If there is likely to be any substantial changes in the optical system between aquiring the detector response volume and the sample image (e.g., dust on the sensor, etc), these changes can also be corrected using the flat field image. This is done by finding the residual differences between the estimated true flat field (smoothed) and the coefficient-corrected flat field (using coefficients found in step 1). The residuals can be removed from the smoothed flat field prior to flat field correction. Because the residuals themselves are prone to noise, removal of all residuals may introduce new artifacts. For this reason, only large (i.e., real) residuals should be removed. The user can define the number of standard deviations above which residuals will be removed (we suggest sigma = 3). By default the sigma argument is None meaning that the residual correction will not go ahead.
from detectorcal import correct_image
from skimage.io import imread
# get the coefficients (either using the method above or from file)
coefficients = imread('path/to/coefficients')
# get the image you wish to correct (shape = (z, y, x) or (y, x))
image = imread('path/to/image')
# get the dark field and flat field images for flat field correction
dark = imread('path/to/dark/field') # shape = (y, x)
flat = imread('path/to/flat/field') # shape = (y, x)
# obtain the corrected image
corrected = correct_image(image, coefficients, dark=dark, flat=flat)
# if you wish to correct with residual correction
resid_corrected = correct_image(image, coefficients, dark=dark, flat=flat, sigma=3.)
A reconstructed image both with and without correction. Figure modified from Croton et al. (2019).
When the input volume is too large, the former code will raise a memory error. If this is the case, computation can still be completed by setting the use_dask flag as True. Using dask as a backend, this allows computations to be carried out and written to disk without ever exceeding RAM. If the array is too large to read in as a numpy array, please use dask or dask_image. When you input a dask array, the use_dask flag will automatically be set to True. Also note that when the corrected image is expected to be bigger-than-RAM, the file should be saved as a zarr or hdf5, as we do not currently support big tiffs.
from dask_image.imread import imread
image = imread('path/to/image')
# save path as zarr or hdf5
save_path = 'path/to/which/to/save/corrected.zarr'
# obtain the corrected image
corrected = correct_image(image, coefficients, dark=dark, flat=flat, save_path=save_path)
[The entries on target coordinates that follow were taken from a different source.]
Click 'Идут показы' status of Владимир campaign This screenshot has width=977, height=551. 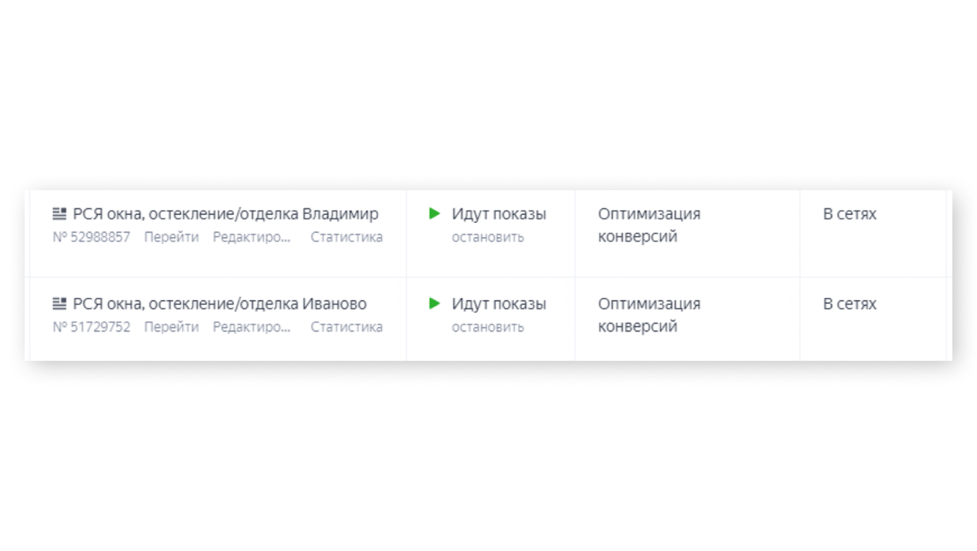[x=499, y=214]
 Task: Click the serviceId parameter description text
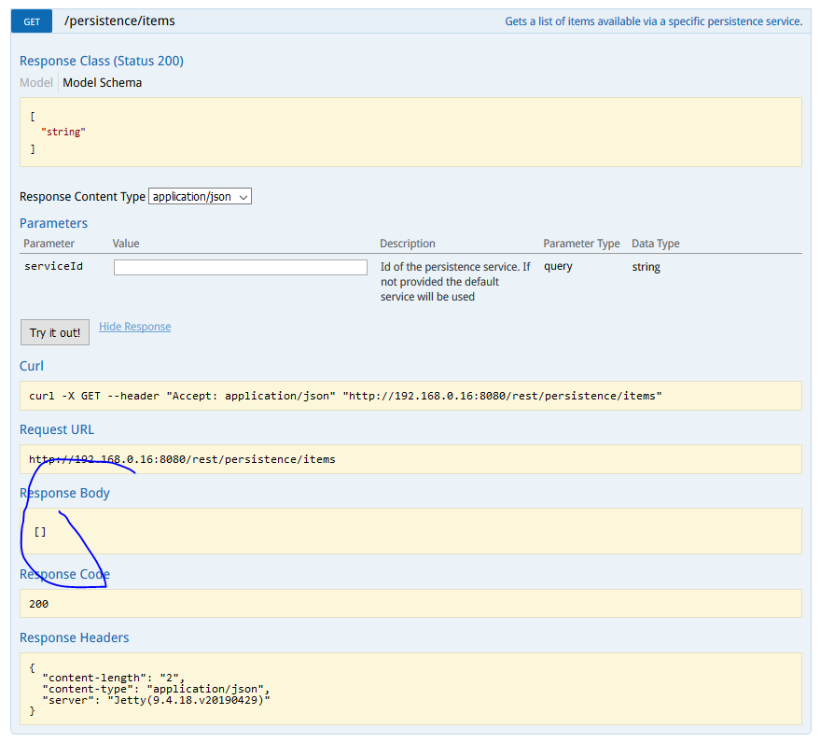point(455,282)
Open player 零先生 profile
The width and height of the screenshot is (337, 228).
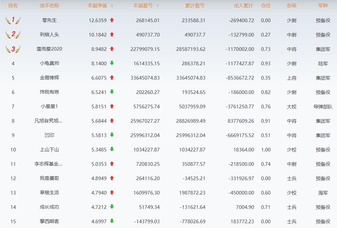click(x=49, y=20)
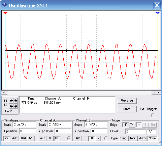Image resolution: width=163 pixels, height=147 pixels.
Task: Toggle Channel A AC coupling
Action: 42,138
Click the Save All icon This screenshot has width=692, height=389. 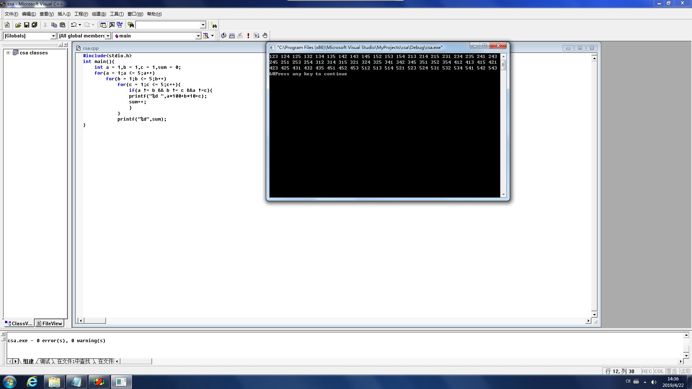click(x=35, y=25)
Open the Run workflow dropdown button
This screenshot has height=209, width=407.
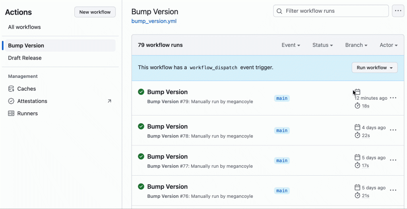(374, 68)
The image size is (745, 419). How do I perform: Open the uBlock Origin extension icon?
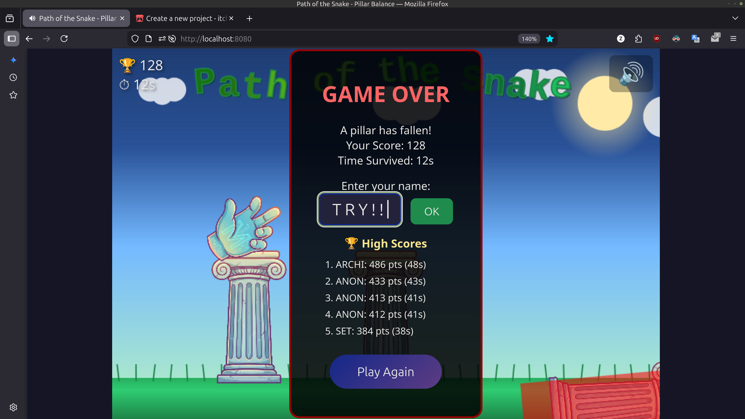pos(657,39)
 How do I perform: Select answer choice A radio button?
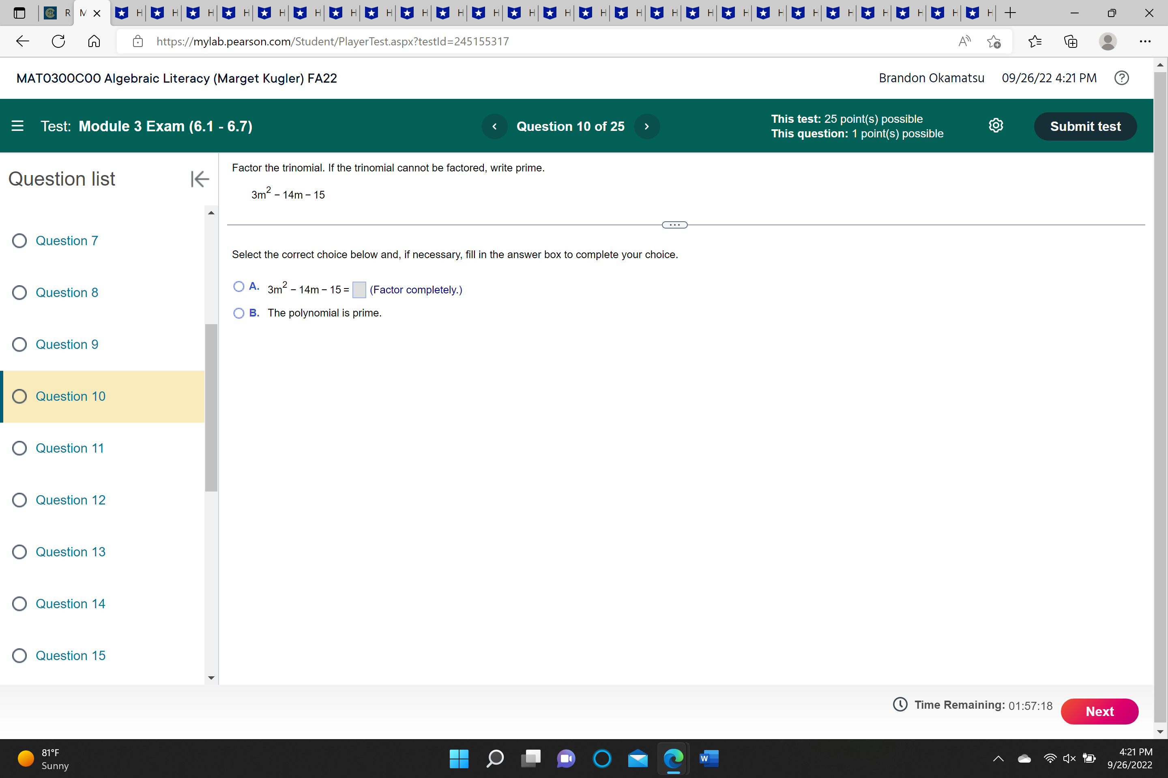pyautogui.click(x=239, y=287)
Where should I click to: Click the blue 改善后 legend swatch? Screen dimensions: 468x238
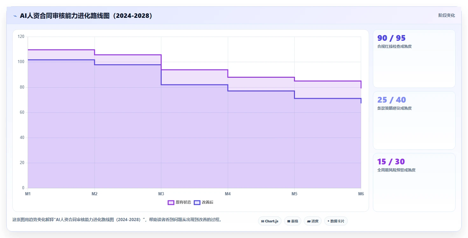pos(197,202)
If you use this software, please cite the following:
Croton, L.C., Ruben, G., Morgan, K.S., Paganin, D.M. and Kitchen, M.J., 2019. Ring artifact suppression in X-ray computed tomography using a simple, pixel-wise response correction. Optics express, 27(10), pp.14231-14245. https://doi.org/10.1364/OE.27.014231
In preparation:
L.C.P. Croton, G. Ruben, K.S. Morgan, A.S. McGovern, and M.J. Kitchen, Detector calibration for CT ring artifact suppression with polychromatic X-ray sources, in prep
Community contributions are welcome! If you think of a way to imrpove efficiency or want to help us out with bugs, please reach out to us on the Issues page. Once you've done this, fork the repository and link the issue in your pull request. Contributions will be reviewed by the authors and will have to pass tests on GitHub Actions.